There are winds that freeze, winds that burn, winds that tear and cut, but this wind that precedes the typhoon, chokes. It fills a man’s nostrils with so much burning air that he gasps for breath; he staggers, sometimes blood oozes from the eyes and ears, he strikes at the wind, claws the air, starts to run, stumbles and falls to the earth. Skeletons have been found with skulls clasped round in bony arms—strangled by this breath of the iron whirlwind.

The older man, aroused to the danger, stopped, and pounding on a door begged for admittance. There was no answer, and they crouched together on the threshold.

Presently the wind began to hesitate, to ebb, then it became quiet. But as they hurried along the black street a sound like a cough fell upon their ears, distant, piteous, wind-torn. They listened, and what they heard was terrible—the muttering of a typhoon.

Perhaps if the howl of a hell were known, the muttering of the typhoon, though dulled by distance, might be compared to it. As the Great Wind approaches this muttering grows louder and louder until it becomes a gigantic gibber; when at hand, the heavens are filled with multitudinous screams, howls, laughter, moans, and shrieks—a stir of sounds that is frightful.

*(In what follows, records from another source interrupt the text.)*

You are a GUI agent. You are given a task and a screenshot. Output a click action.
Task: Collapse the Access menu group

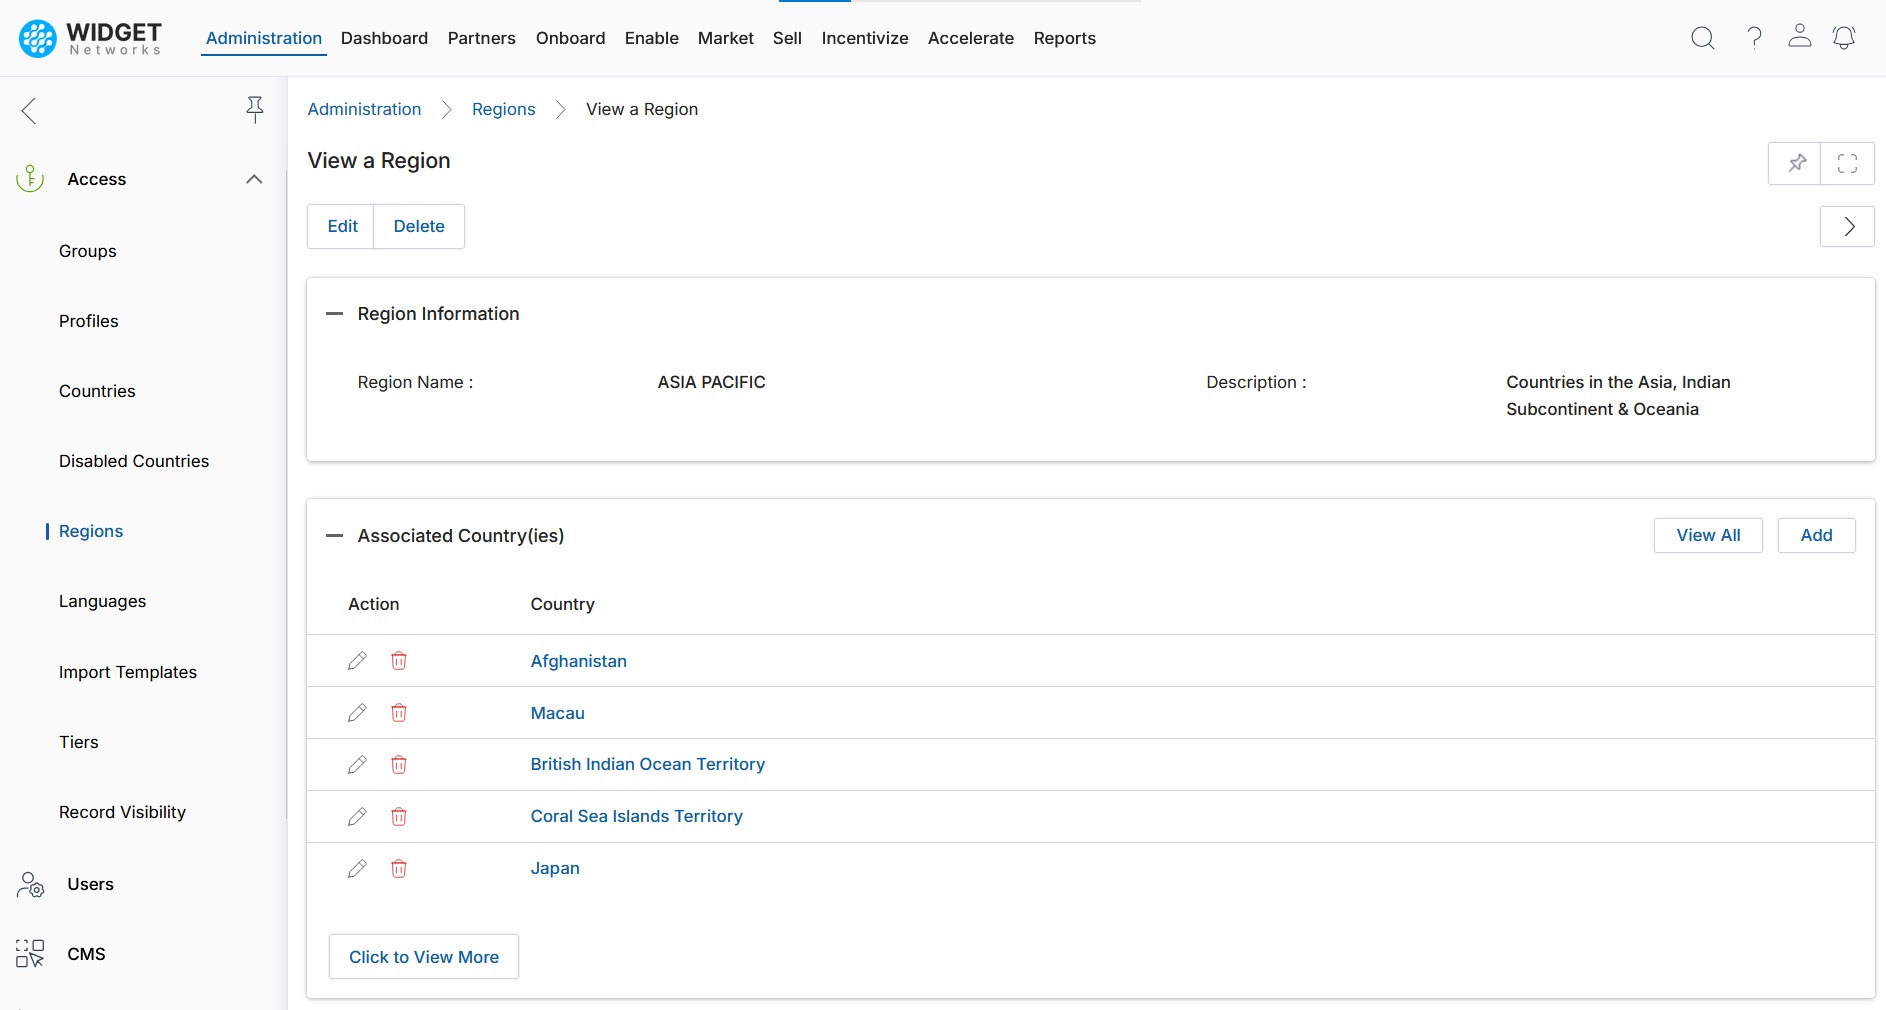(x=254, y=179)
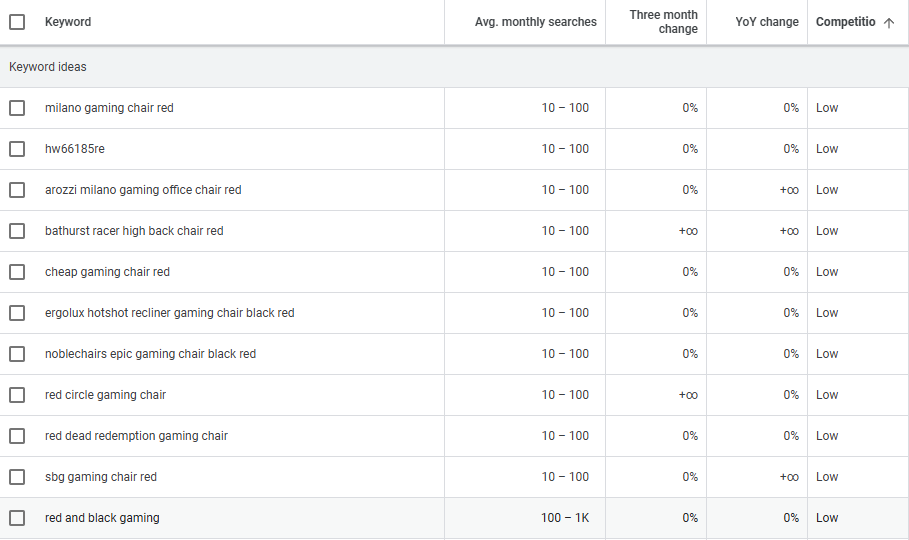Sort by the Keyword column header
Image resolution: width=909 pixels, height=540 pixels.
click(x=68, y=22)
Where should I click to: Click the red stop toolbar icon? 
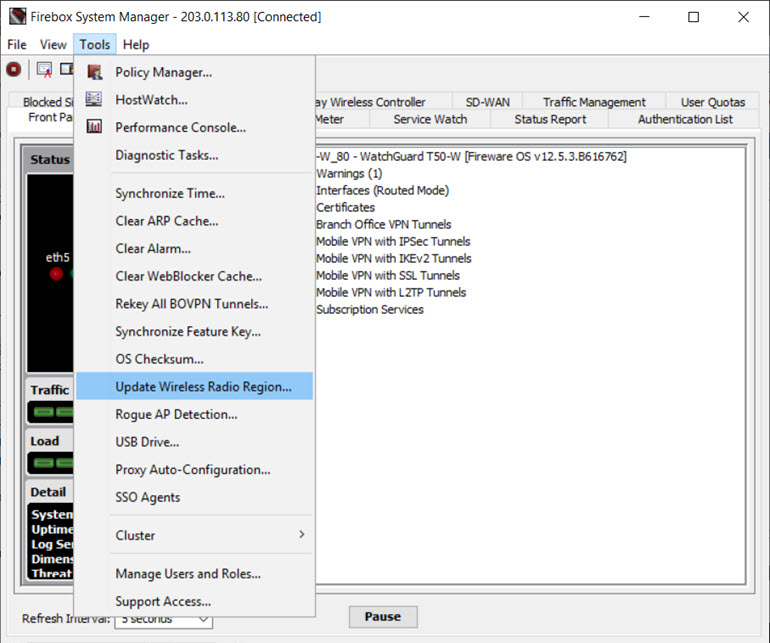(14, 70)
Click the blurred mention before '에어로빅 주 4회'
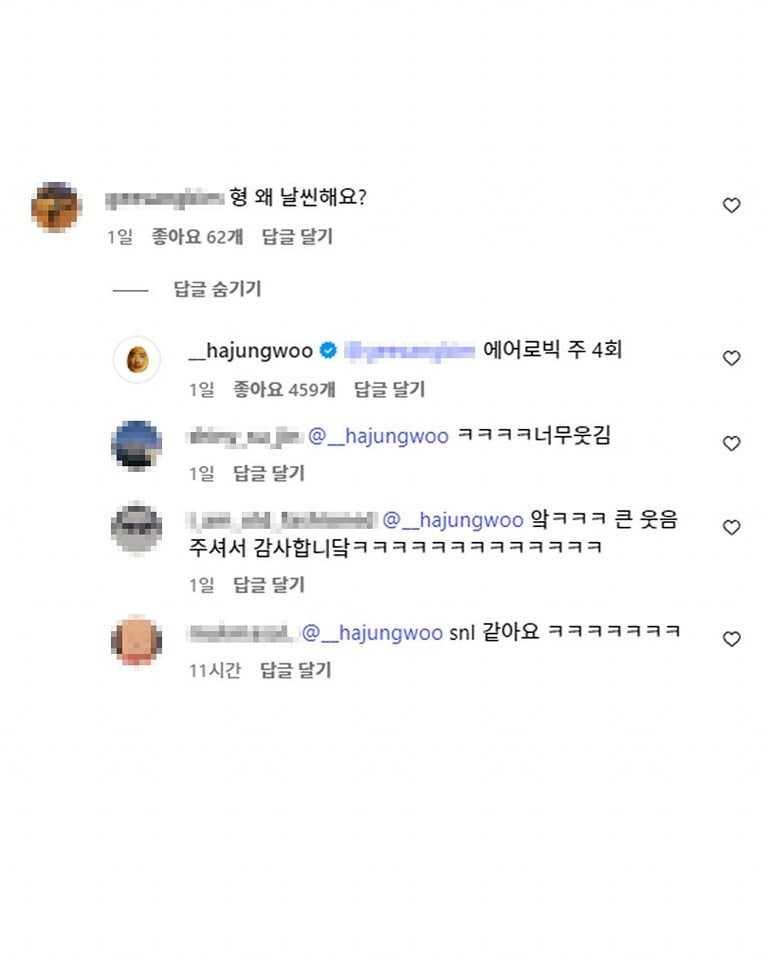The image size is (768, 960). tap(409, 351)
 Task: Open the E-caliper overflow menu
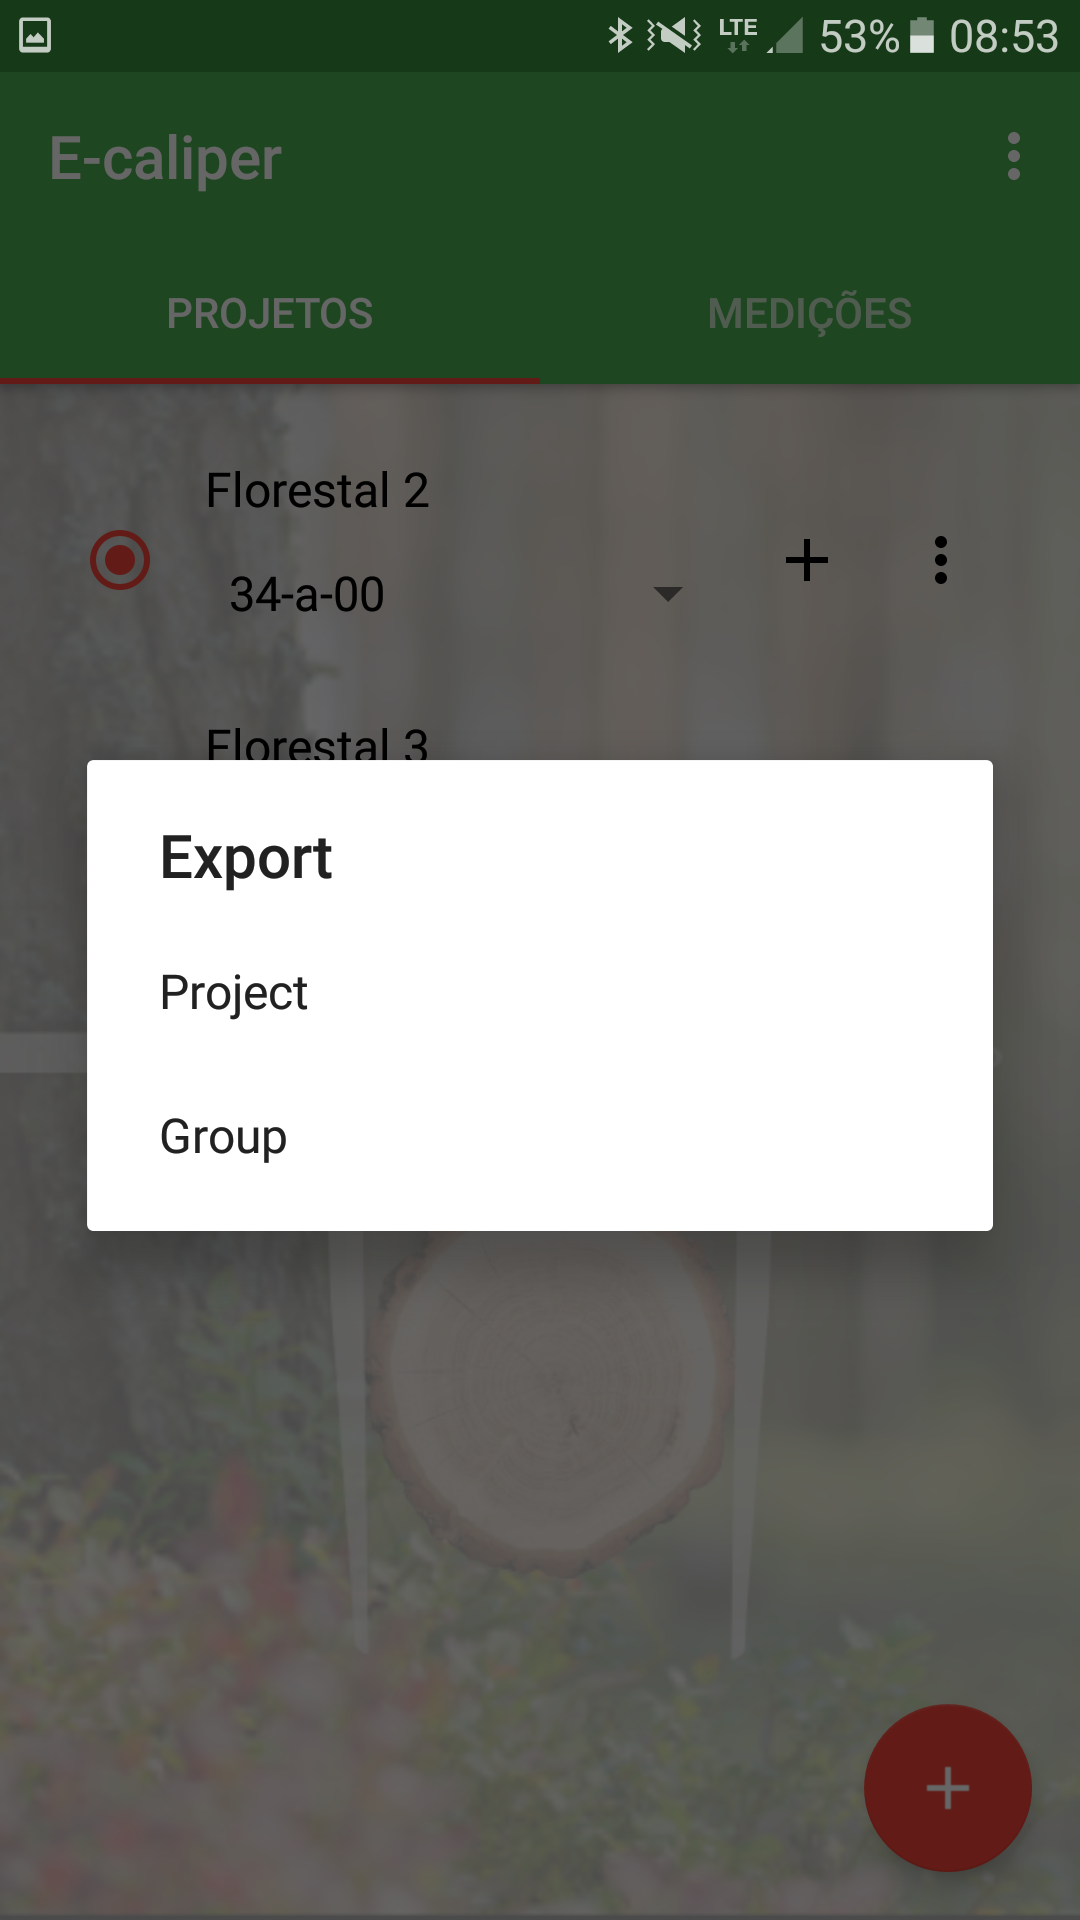[x=1013, y=157]
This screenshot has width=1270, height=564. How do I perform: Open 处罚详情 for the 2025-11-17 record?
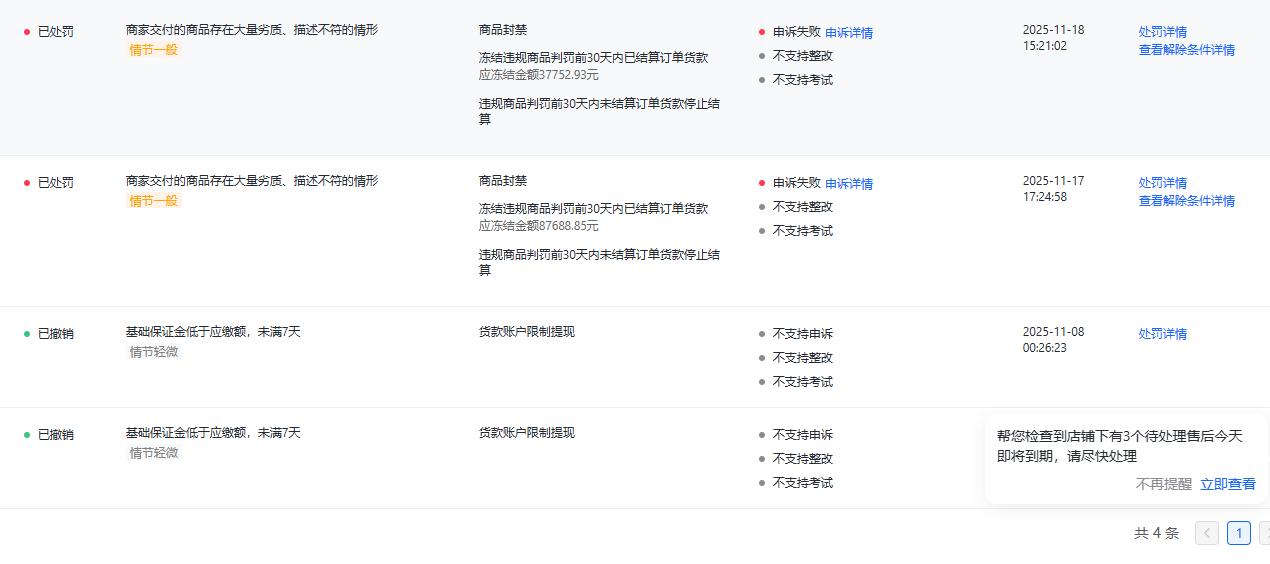1162,183
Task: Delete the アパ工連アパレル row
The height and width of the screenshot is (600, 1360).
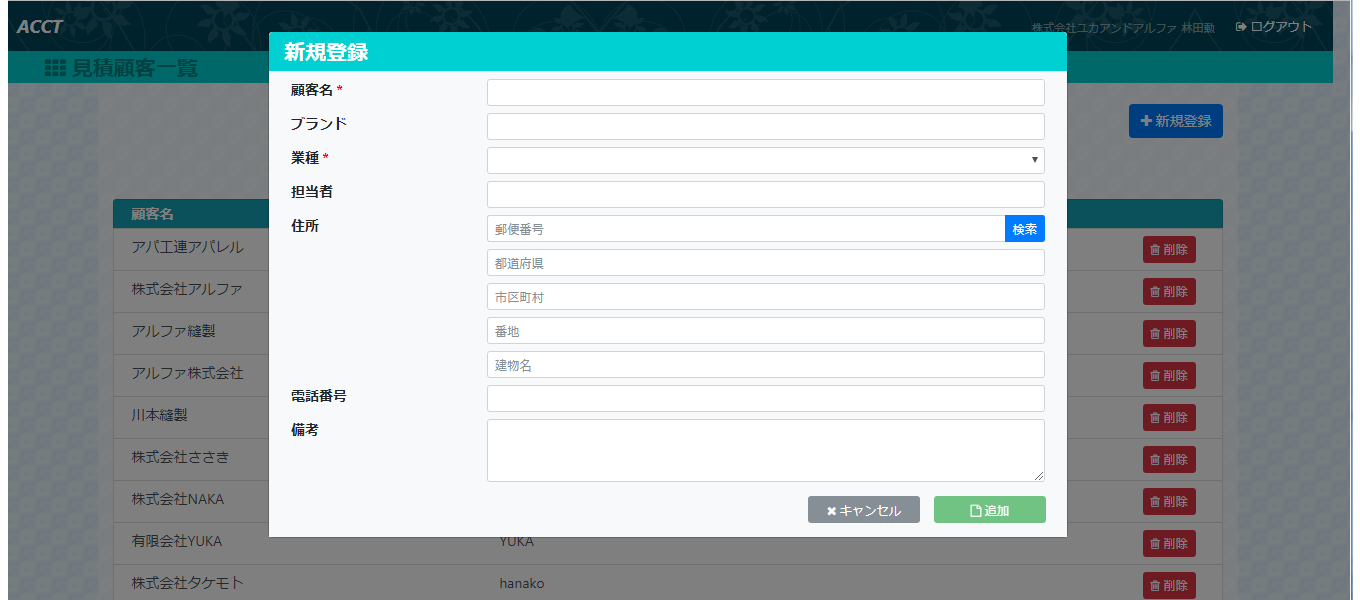Action: pos(1169,250)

The outer whirlwind now seized the men. Sometimes they were picked up by its clutching fingers and hurled forward; again they tried to move and could not; reaching out to see what opposed them they felt nothing; turning a corner they were often thrown against a wall and glued there as flies.

They had made but a short way in their struggle when the blackness began to lighten and become livid. Everywhere shone a ghastly glimmer, which was more impenetrable than the black night. With this light the wind and rain increased in violence.

Suddenly out of the livid blackness a flame darted: for a moment there was silent hesitancy, then the heavens burst into a conflagration. The typhoon was upon them. Floods now fell from burning clouds and tongues of fire spat out torrents.

In time, the thick mud walls of the surrounding houses began to collapse, undermined by the water tearing along the narrow streets. Sometimes a wall fell outward and the lightning showed terrified families crouching upon the floor; when it flared again there was often only a pile of brick, a heap of shattered tiles.